Monday, June 13, 2016

Facebook Pseudoscience

Did you see the news about Facebook manipulating our emotions? The horror!  It is surprising too because that means Facebook is the same as politicians, advertisers, narcissists, and your mother.

Here at the Boys Books offices, we all canceled out Facebook accounts. We re-activated our accounts a couple hours later because many of our friends thought we had been abducted by aliens.

The use of manipulation has a long tradition in science, especially in psychology. Psychology is both science and pseudoscience because our brains are messy. The pseudoscience is double trouble because psychologists have messy brains and think up messy experiments to prove their messy ideas.

What's the point? We are manipulating you by manipulating your belief in the manipulation of Facebook.


Tell your friends that you are quitting Facebook because too many people are too many emoji.
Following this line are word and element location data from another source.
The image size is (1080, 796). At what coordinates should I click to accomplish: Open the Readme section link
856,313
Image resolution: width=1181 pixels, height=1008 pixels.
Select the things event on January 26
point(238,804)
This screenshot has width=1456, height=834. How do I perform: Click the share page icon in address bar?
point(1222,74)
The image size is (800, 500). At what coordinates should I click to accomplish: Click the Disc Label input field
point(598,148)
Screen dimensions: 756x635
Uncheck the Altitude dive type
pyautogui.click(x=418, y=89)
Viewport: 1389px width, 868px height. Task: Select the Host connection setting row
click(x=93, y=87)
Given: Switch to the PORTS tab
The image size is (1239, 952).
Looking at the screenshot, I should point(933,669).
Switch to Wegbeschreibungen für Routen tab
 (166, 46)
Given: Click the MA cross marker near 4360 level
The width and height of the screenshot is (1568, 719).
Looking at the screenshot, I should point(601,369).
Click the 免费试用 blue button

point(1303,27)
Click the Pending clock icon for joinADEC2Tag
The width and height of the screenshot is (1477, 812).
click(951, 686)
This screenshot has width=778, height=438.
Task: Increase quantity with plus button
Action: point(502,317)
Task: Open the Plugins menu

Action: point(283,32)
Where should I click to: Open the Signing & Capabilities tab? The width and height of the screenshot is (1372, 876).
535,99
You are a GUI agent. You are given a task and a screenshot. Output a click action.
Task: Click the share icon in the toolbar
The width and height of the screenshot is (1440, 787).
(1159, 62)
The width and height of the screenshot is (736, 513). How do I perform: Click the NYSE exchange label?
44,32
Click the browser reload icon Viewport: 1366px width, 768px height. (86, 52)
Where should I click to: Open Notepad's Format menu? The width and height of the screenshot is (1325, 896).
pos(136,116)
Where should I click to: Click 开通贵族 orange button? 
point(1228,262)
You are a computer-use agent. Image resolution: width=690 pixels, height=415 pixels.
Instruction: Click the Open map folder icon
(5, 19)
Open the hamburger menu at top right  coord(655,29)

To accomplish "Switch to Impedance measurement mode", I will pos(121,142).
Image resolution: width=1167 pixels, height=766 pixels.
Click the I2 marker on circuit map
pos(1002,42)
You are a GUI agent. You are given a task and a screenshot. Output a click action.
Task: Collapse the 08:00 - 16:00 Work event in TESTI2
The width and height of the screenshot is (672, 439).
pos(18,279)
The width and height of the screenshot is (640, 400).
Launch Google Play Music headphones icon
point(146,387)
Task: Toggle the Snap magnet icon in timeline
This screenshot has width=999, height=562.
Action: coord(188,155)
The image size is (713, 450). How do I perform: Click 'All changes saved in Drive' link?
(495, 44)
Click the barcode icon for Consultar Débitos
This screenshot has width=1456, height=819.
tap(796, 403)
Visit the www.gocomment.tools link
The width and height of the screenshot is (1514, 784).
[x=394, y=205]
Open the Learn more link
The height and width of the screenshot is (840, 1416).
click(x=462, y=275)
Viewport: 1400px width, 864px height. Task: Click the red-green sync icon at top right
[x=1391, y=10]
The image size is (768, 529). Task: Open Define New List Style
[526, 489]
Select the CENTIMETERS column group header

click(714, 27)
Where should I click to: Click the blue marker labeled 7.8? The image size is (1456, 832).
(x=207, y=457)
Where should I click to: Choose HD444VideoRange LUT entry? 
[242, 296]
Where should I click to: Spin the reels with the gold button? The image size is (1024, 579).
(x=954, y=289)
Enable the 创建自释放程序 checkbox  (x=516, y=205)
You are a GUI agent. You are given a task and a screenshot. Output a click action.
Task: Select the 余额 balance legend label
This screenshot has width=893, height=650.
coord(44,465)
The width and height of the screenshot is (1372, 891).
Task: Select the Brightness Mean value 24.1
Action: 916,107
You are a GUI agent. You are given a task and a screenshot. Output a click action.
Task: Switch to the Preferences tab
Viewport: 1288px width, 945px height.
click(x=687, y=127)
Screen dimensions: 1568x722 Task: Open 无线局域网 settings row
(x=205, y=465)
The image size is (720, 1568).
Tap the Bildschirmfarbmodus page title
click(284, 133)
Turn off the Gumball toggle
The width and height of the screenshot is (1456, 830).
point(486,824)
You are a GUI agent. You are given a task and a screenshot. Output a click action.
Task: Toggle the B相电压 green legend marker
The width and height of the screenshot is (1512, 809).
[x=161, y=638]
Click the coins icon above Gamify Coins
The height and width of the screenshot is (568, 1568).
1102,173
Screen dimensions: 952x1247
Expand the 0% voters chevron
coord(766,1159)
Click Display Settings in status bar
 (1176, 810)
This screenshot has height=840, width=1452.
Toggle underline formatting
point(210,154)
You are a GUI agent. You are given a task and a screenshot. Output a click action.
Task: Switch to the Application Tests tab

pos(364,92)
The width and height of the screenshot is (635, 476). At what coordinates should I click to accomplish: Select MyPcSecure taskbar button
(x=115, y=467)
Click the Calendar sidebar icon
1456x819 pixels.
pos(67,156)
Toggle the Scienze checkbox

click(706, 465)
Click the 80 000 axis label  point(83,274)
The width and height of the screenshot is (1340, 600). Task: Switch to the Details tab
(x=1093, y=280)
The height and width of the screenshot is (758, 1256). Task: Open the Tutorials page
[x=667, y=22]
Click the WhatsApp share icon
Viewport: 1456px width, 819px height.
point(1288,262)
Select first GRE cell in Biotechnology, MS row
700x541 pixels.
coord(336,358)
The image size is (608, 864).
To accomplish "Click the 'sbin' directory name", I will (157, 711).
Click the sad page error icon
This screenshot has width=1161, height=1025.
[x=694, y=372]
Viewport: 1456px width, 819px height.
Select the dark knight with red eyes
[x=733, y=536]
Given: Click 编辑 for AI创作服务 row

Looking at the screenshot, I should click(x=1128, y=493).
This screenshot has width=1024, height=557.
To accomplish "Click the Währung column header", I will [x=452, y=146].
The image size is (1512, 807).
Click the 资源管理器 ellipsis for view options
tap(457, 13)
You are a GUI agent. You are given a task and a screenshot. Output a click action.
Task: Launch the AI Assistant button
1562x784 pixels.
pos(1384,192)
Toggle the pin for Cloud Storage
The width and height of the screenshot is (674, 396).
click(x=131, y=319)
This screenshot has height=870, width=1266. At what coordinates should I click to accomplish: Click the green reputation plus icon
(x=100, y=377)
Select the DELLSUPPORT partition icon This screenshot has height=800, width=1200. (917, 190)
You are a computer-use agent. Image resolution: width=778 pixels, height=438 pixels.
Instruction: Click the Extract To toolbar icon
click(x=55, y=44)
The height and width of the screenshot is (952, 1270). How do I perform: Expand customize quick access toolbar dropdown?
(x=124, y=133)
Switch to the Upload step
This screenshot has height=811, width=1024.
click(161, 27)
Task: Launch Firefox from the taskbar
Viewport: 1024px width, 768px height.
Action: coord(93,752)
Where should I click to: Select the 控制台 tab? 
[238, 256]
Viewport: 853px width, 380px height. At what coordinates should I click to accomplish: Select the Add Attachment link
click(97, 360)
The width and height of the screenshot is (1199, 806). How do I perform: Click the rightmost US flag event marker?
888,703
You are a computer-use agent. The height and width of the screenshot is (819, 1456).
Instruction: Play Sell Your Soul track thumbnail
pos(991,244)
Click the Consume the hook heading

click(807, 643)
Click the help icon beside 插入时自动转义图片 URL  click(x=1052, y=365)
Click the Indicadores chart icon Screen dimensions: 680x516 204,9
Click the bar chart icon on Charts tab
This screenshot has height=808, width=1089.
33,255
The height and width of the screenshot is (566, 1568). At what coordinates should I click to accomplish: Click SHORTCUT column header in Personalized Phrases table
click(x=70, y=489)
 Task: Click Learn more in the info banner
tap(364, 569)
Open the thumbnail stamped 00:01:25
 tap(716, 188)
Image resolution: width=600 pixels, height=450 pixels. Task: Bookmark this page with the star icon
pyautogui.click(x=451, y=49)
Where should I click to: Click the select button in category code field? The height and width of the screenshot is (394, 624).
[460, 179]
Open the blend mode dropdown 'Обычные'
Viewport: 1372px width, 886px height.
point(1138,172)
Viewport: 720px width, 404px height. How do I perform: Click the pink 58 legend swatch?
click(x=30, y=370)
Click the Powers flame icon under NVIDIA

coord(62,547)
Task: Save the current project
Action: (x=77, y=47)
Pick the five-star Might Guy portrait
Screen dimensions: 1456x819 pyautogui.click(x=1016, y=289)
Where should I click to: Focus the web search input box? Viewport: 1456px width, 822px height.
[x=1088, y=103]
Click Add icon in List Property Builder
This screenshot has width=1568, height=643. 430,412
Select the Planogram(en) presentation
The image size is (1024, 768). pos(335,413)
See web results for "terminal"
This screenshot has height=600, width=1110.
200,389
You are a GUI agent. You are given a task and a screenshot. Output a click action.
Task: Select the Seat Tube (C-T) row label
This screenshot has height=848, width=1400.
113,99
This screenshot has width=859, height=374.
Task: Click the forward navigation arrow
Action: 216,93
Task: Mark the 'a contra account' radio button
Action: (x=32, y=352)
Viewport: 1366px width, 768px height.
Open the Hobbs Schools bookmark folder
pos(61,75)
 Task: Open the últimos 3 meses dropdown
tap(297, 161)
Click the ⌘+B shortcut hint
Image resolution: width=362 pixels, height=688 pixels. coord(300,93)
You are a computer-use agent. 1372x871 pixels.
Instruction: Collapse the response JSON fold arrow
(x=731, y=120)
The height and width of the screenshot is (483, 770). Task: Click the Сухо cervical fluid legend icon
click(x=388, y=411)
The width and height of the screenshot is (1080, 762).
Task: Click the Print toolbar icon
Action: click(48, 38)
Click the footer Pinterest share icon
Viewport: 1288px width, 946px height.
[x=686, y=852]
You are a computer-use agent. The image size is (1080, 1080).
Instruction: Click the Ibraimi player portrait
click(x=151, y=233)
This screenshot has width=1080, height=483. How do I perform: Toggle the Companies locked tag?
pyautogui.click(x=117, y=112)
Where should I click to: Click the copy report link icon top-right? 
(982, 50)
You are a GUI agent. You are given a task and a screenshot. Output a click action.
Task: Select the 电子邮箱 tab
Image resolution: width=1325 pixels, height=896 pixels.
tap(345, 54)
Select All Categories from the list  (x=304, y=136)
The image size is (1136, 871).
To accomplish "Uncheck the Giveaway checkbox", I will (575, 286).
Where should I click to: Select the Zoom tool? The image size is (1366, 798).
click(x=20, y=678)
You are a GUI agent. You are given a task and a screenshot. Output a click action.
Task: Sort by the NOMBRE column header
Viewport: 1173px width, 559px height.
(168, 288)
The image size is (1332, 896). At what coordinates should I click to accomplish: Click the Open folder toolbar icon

Sign it of course with a sad emoji of your choice.


  1. How many respond with a happy emoji?
  2. How many quit with you?
  3. Has your psychologist prescribed a higher dose of antidepressants and are you surprised that your psychologist has been monitoring your Facebook posts?

Interesting pseudoquestion

I got a question I was looking up at the moon it looked full for 3 days already like a change in its orbit are we pushing the earth all over going into space with flying trash cans I call rockets!

Might sound crazy is it posible we are causing our disasters by going up there?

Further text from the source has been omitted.